In observing the family income-to-poverty ratio for group 3 respondents, we can see that the average ratio (green) is noticeably lower than the average for the entire sample (blue). A large proportion of respondents appear to be at and around the poverty threshold (a ratio of 1). The number of respondents in the 5th bin, representing a ratio less than 1 (i.e. family income that is below the poverty line) is nearly equal to that of the last bin representing respondents who make 5+ times the poverty line. This seems to suggest something similar to studies that have made linkages between levels of depression and poverty.

Depressive Symptoms

We can visualize the distribution of respondents based on their scores…
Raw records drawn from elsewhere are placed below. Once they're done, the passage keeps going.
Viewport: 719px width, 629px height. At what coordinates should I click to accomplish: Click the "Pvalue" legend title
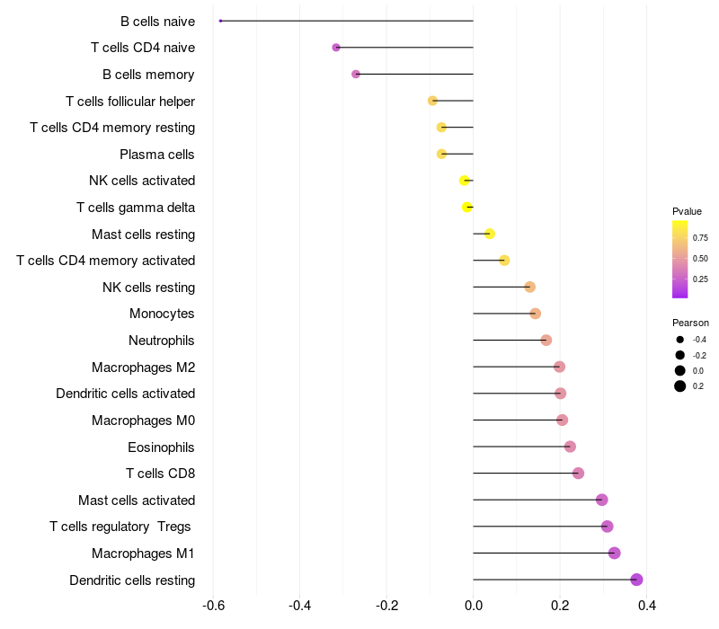(x=688, y=211)
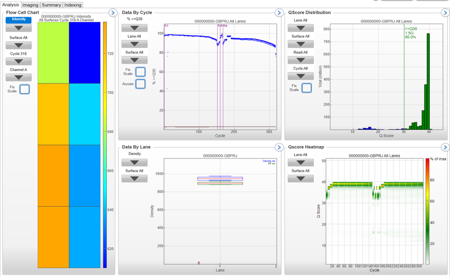Screen dimensions: 450x276
Task: Open the % >=Q30 metric dropdown
Action: coord(134,28)
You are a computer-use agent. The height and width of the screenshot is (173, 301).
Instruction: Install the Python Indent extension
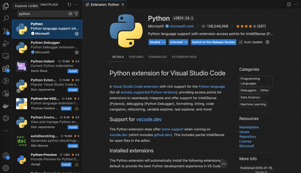[x=73, y=71]
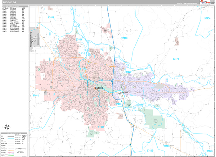
Task: Click the compass rose icon
Action: tap(6, 126)
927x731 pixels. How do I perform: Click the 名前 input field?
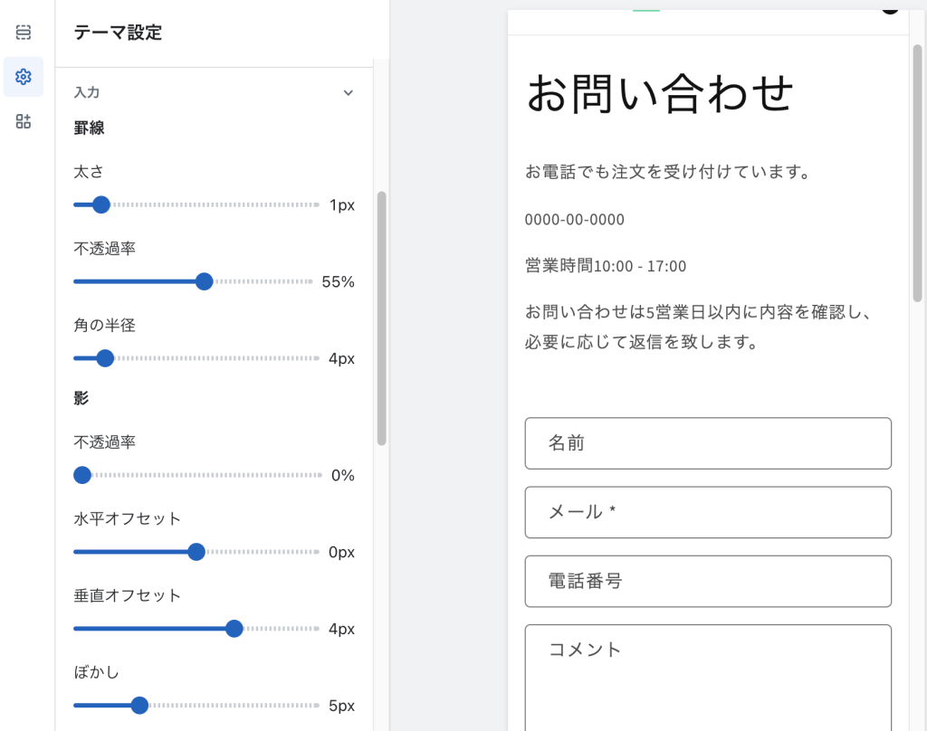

ggplot(group3, aes(PHQ9_score)) + 
  geom_histogram(fill="red", color="black", binwidth = 1) + 
  geom_vline(xintercept = mean(group3$PHQ9_score), linetype = "dashed", color="green", size=1) + 
  ggtitle("Distribution of Questionnaire Scores for Cluster 3") +
  xlab("Questionnaire Scores") +
  ylab("Count of Respondents")

…and their respective depressive symptom categories.

ggplot(group3, aes(depressive_symptoms_cat)) + 
  geom_bar(fill="red", color="black", position = "identity") +
  ggtitle("Categorization of Depressive Symptoms for Cluster 3") + 
  xlab("Depressive Symptom Categories") + 
  ylab("Count of Respondents")

We can see that the mean score of the group is greater than 15 (and the median is exactly 15), suggesting that the average person in this group displays moderately-severe depressive symptoms. With that said, the bar chart shows that largest proportion of respondents actually have moderate depressive symptoms.

Conclusion

In conclusion, we practiced data processing, analysis and visualization, and cluster analysis using both given features and extracted features. We successfully (more or less) grouped respondents with moderate-to-severe depressive symptoms without having to label the observations. And through further analysis of this group we observed that these respondents were younger and closer to the poverty line, on average.